旦那様の執務室は、いつも通り日当たりが良かった。陽光の中に埃が舞っている。掃除の指示を出すのも、今日が最後になる。
いや、もう出さなくていい。
「セレナ? どうした、朝から改まって」
旦那様は書類から顔を上げた。穏やかな笑顔。外交の場で人を惹きつけるあの笑顔が、今は私に向いている。
(この笑顔を信じていた時期もあった。遠い昔の話だ)
「お時間をいただき、ありがとうございます。旦那様──いえ、アルベルト様」
呼び方を変えた。それだけで、空気が少しだけ張り詰める。
「本日は、お渡ししたいものがございまして」
鞄から封筒を取り出す。机の上に、そっと置いた。
離縁届。
アルベルト様の目が、一瞬だけ見開かれた。けれどすぐに、いつもの余裕のある表情に戻る。
「……何の冗談だ?」
「冗談ではございません」
「セレナ。少し頭を冷やしたらどうだ。何が不満なのかは知らないが、公爵夫人としての暮らしに──」
「不満はございません」
遮った。丁寧に、けれど明確に。
アルベルト様の眉がわずかに動く。この人は「遮られる」ということに慣れていない。公爵家の当主に面と向かって言葉を切る人間は、宮廷にもそういない。
「不満は、何一つ。ただ、私の役目が終わっただけでございます」
役目。
この屋敷に嫁いでから七年間、帳簿を整え、領地を回し、使用人を束ね、社交界の顔として微笑み続けた。そしてあの子を──レオンを育てた。
妻としての役目。母としての役目。
どちらも、もう終わった。
「……気が済んだら戻ってくればいい」
アルベルト様は、ペンを取った。離縁届の署名欄に、流れるような筆跡でサインを入れる。迷いのない手つき。まるで夜会の招待状にでもサインするように。
(ああ──この人は、私がいなくなることの意味を、本当に何も分かっていない)
署名が終わった離縁届を受け取り、丁寧に折り畳んだ。封筒に戻す指先は、不思議なほど落ち着いていた。
「最後にひとつだけ」
振り返り、微笑んだ。泣いてはいない。怒ってもいない。七年間、毎日この顔で社交界を渡ってきた。最後の一回くらい、完璧にやってみせる。

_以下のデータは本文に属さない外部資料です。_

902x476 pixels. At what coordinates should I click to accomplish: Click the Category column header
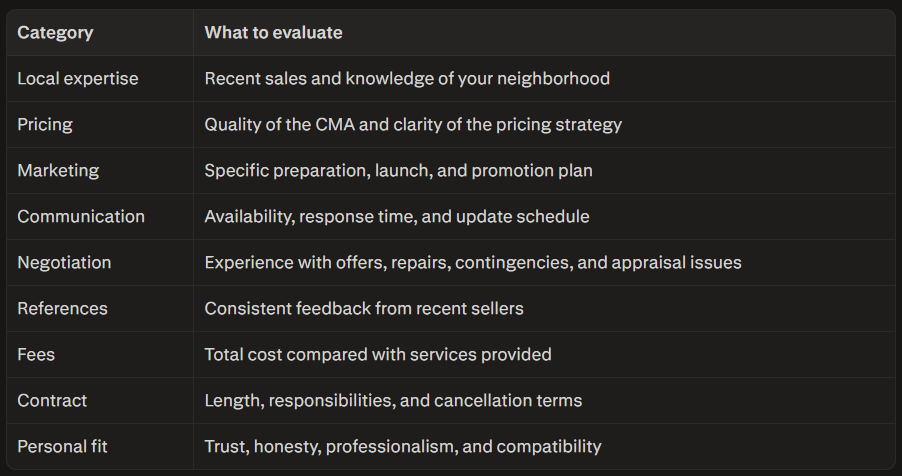point(55,33)
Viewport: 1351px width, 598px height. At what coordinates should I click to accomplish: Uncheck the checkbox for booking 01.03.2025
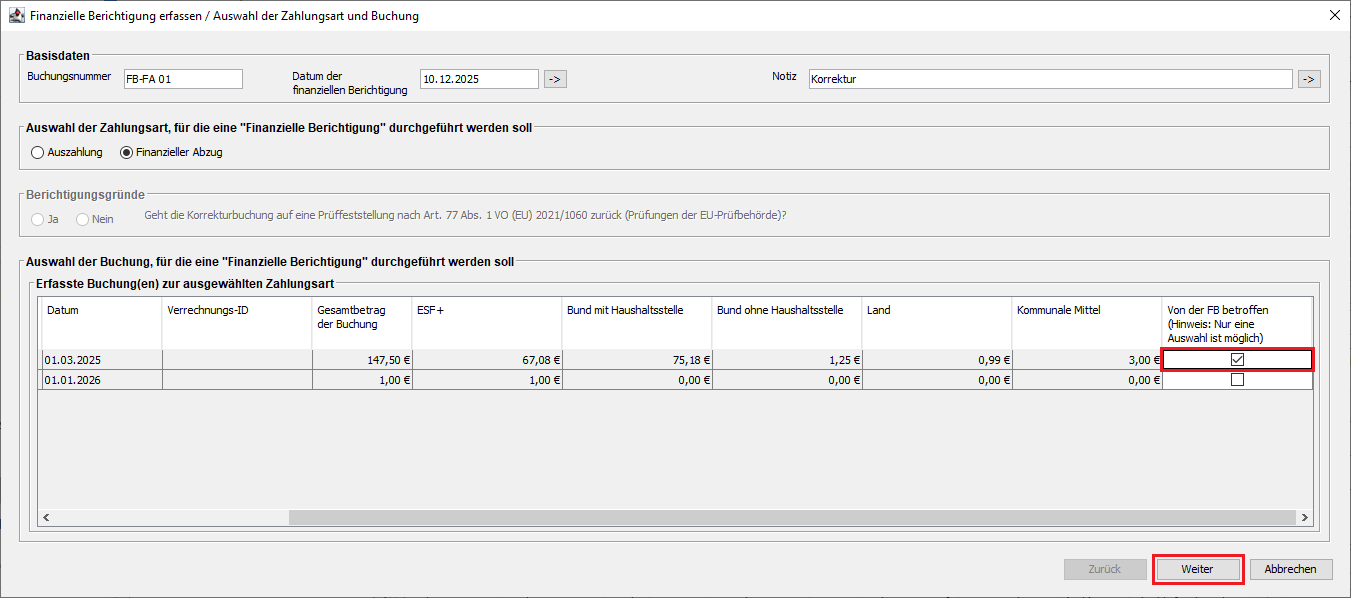click(1237, 360)
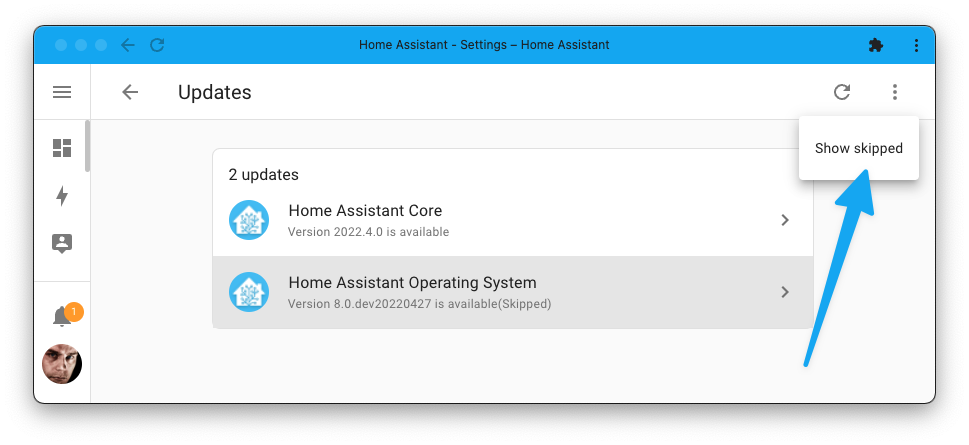Expand chevron for Home Assistant Operating System
This screenshot has height=445, width=969.
[785, 292]
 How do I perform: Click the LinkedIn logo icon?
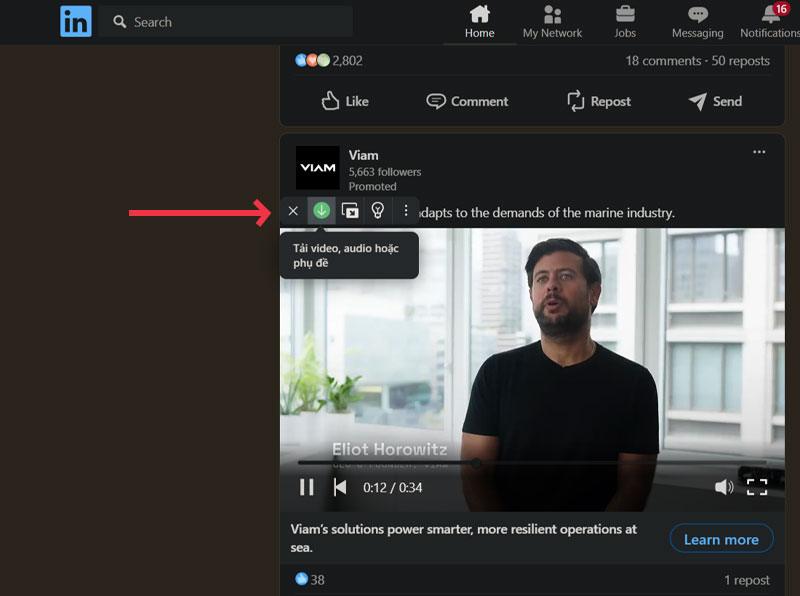click(x=75, y=21)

「私の七年分の帳簿を、どうぞご自分でおつけくださいませ」
アルベルト様の表情が、ほんの一瞬、固まった。
──それを見届けて、私は執務室を出た。
廊下で、古参の侍女とすれ違った。こちらを見て目を丸くしている。旅装の鞄を手にした奥様が、朝からこの廊下を歩くのは確かに珍しいだろう。
何か言いたげな彼女に、小さく会釈だけ返す。
(ごめんなさいね。明日からの献立表は、台所の引き出しの二段目に)
声には出さなかった。
◇
馬車が動き出す。
窓の外に、グランツ公爵家の屋敷が遠ざかっていく。手入れの行き届いた庭園。私が毎年予算を組んで、庭師の配置を決めて、季節ごとの花を選んだ庭。
振り返らなかった。
(別の道を選んでいたら、私は今ごろ──)
八年前、断った縁談のことが一瞬だけ頭を過ぎった。辺境の、不器用な伯爵。帳簿を見せてくれた時に、少しだけ目が輝いたあの人の──
(いいえ。今はそれを考える時ではない)
馬車の揺れに身を預ける。鞄の中には、帳簿道具とペンと硯箱。たったそれだけ。
七年分の帳簿は、あの書斎の棚に残してきた。読めるものなら、読めばいい。
春の風が、髪を揺らした。
軽い。指輪を外した左手が、嘘みたいに軽い。
◇
その夜。
グランツ公爵アルベルトは、妻が──元妻が管理していた帳簿の棚を開けた。
革表紙の帳簿を手に取り、開く。
文字が、ない。
数字も、表も、何も。真っ白な頁が広がっている。いや──よく見れば、うっすらと魔力の残滓が光っているような気がする。確かに何かが書いてある。書いてあるはずだ。
だが、読めない。
「……セレナ?」
誰もいない書斎に、その名前だけが落ちた。